One of the last living direct descendent said the confiscation of his family's land robbed them of a legacy.
"It was a wrong against the Bruce family; I think we would be wealthy Americans still living there in California... Manhattan Beach probably," Anthony Bruce told reporters.
"That was our property. And they removed it with eminent domain, which was pretty much like using the law to...commit a crime."
A majority of those who lived in the Bruces Beach community were able to find other properties in the Manhattan Beach area, but the Bruces were blacklisted. Since they couldn't move their resort to any different location, they moved inland and worked as chefs for other businesses until their deaths.
"The part that entrenches this whole idea of white privilege in the law and in our culture, that people don't realize the full effect, is this idea of generational wealth," Effie Turnbull Sanders, the California Coastal Commission's environmental justice commissioner told reporters.
The Bruce's resort was razed and remained vacant until 1950, when the city feared family members would sue to regain their land.
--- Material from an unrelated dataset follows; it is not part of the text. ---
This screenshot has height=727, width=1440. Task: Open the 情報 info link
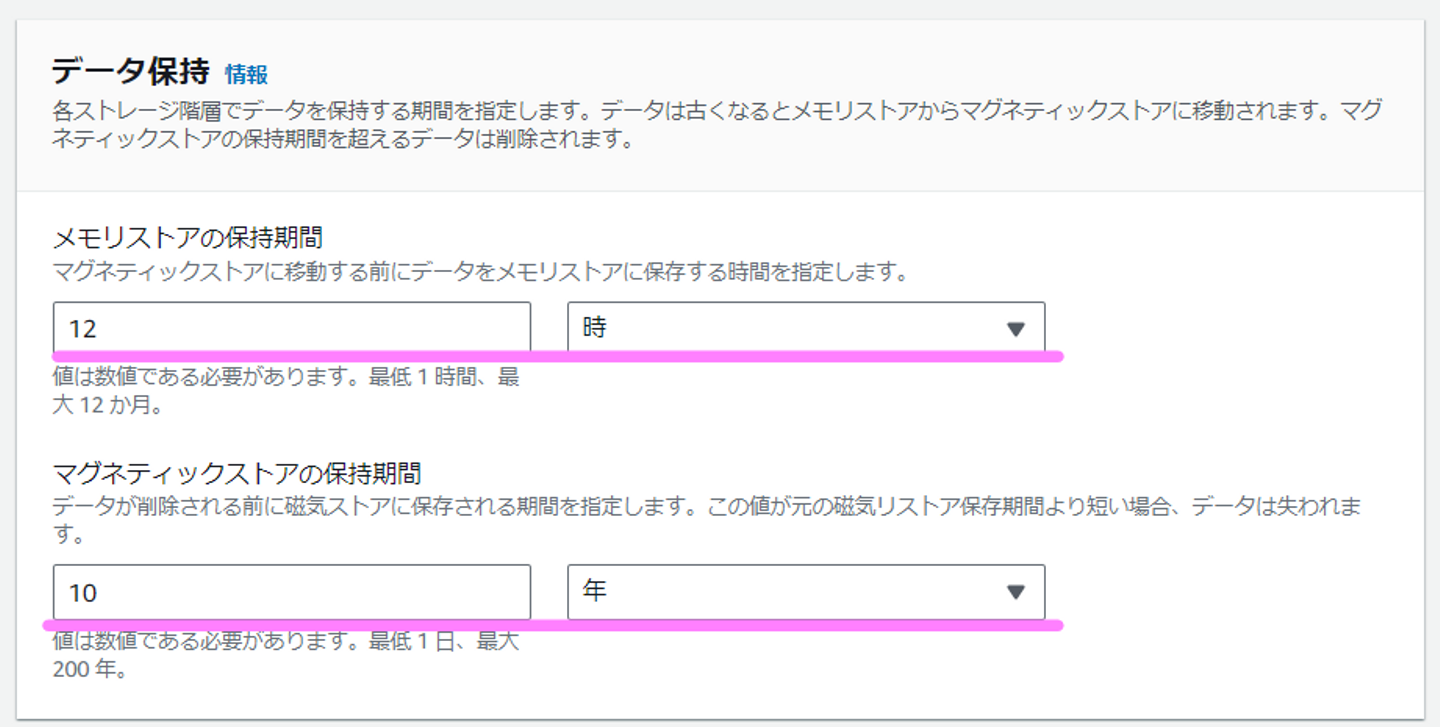click(246, 74)
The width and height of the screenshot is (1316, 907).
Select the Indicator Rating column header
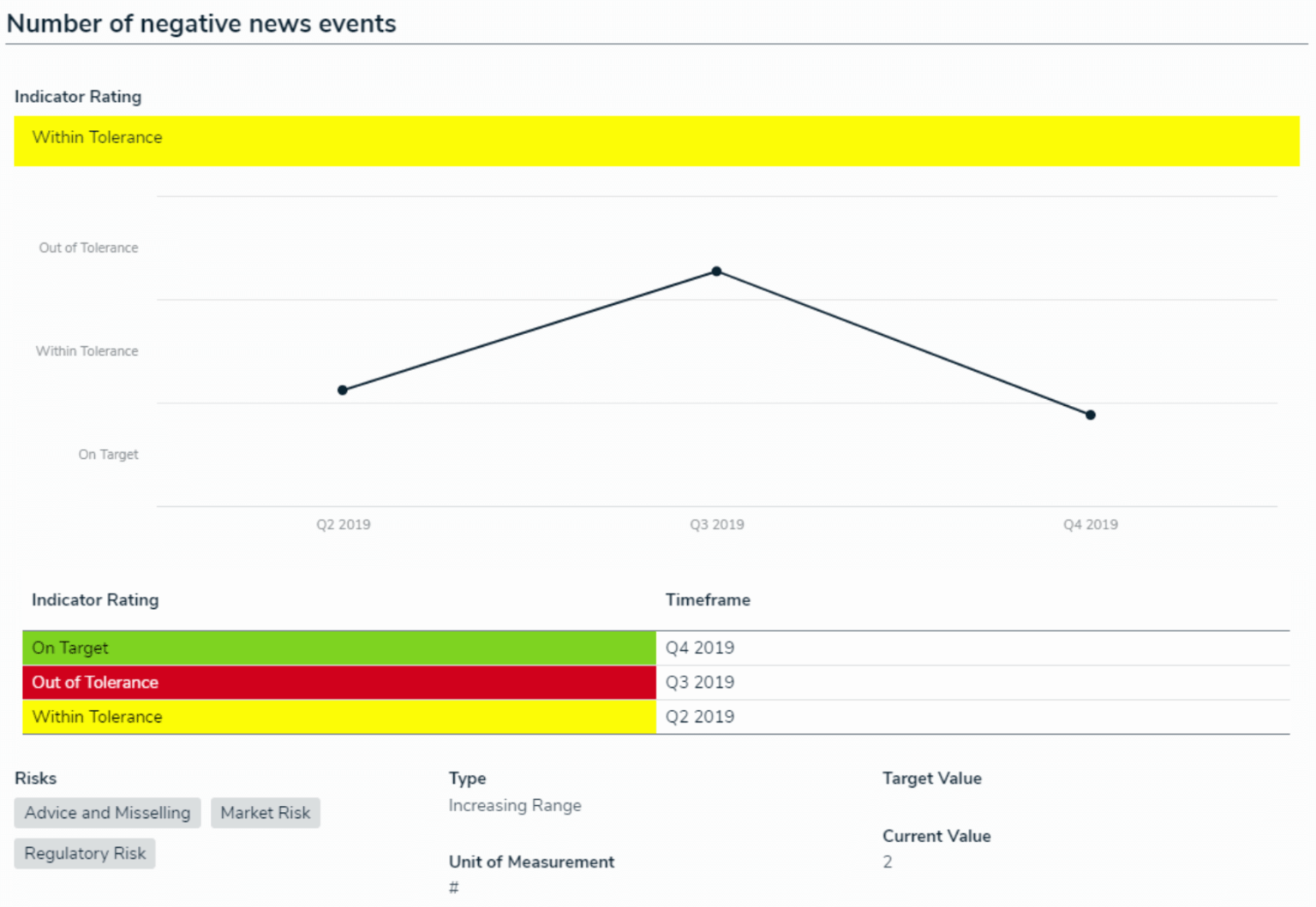(95, 600)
They built a park, which was renamed several times: City Park, Beach Front Park, Bayview Terrace Park, and Parque Culiacán. The Manhattan Beach City Council, led by Councilman Mitch Hard, the city's first Black city official, restored the area's original name in 2006. In 2007, eight decades after the NAACP's campaign, they held a public ceremony in its honor.
In 2018, the Bruce family came from across the country to see the place their ancestors once owned. Patricia Bruce-Carter, the family reunion organizer, told Easy Reader News that having more than 130 family members gathered on the land was bittersweet.
"It was a sad story because I understand there were other Blacks, and they just moved down the street — there was a place where they could go and live. But the Bruces were like, 'The hell with you. We are getting out of here,'" Bruce-Carter said. "It's unfortunate. A lot of that went on during that time. Of course, everyone knows that was a while ago, and of course, you still have your prejudices. But you have to keep a positive attitude. You can't let that get in the way of your life because you will just shorten your life if you meditate on that."
Manhattan Beach resident Kavon Ward moved to Manhattan Beach with her daughter last year and said she still faces racial micro-aggressions but has no plans on leaving. After she learned what happened to Bruce Beach, she started a group with other moms, Anti-Racist Movements Around the South Bay.
"It's like: You kicked the Bruces out, but you're not going to run me out," Ward told the Times.
"So if I'm not leaving, I've got to fight to make it better."
Ward has been petitioning and raising awareness on the history of Bruce's Beach.
"They need to pay for the stripping of generational wealth. This family could have been wealthy; they could have passed on wealth to other family members," Ward said. "Manhattan Beach could have been more culturally diverse...there would have been more Black people here."
She continued," This task force and members of Manhattan Beach are living in this sort of bubble of white supremacy and white fragility, and I feel like it's time to penetrate that bubble."
The Manhattan Beach city task force is sending recommendations for the Bruce family to receive a proper acknowledgment, an apology, and a new commemorative plaque. Still, Ward says that's not enough."Initially, there were folks who I started the group with who wanted the plaque to be changed, and that's great right, the plaque should be changed, and the truth should be known, but for me, that wasn't taking it far enough," Ward said to NBC Los Angeles. "This land was stolen from the family. There's knowledge of it, and so the land needs to be given back to the family."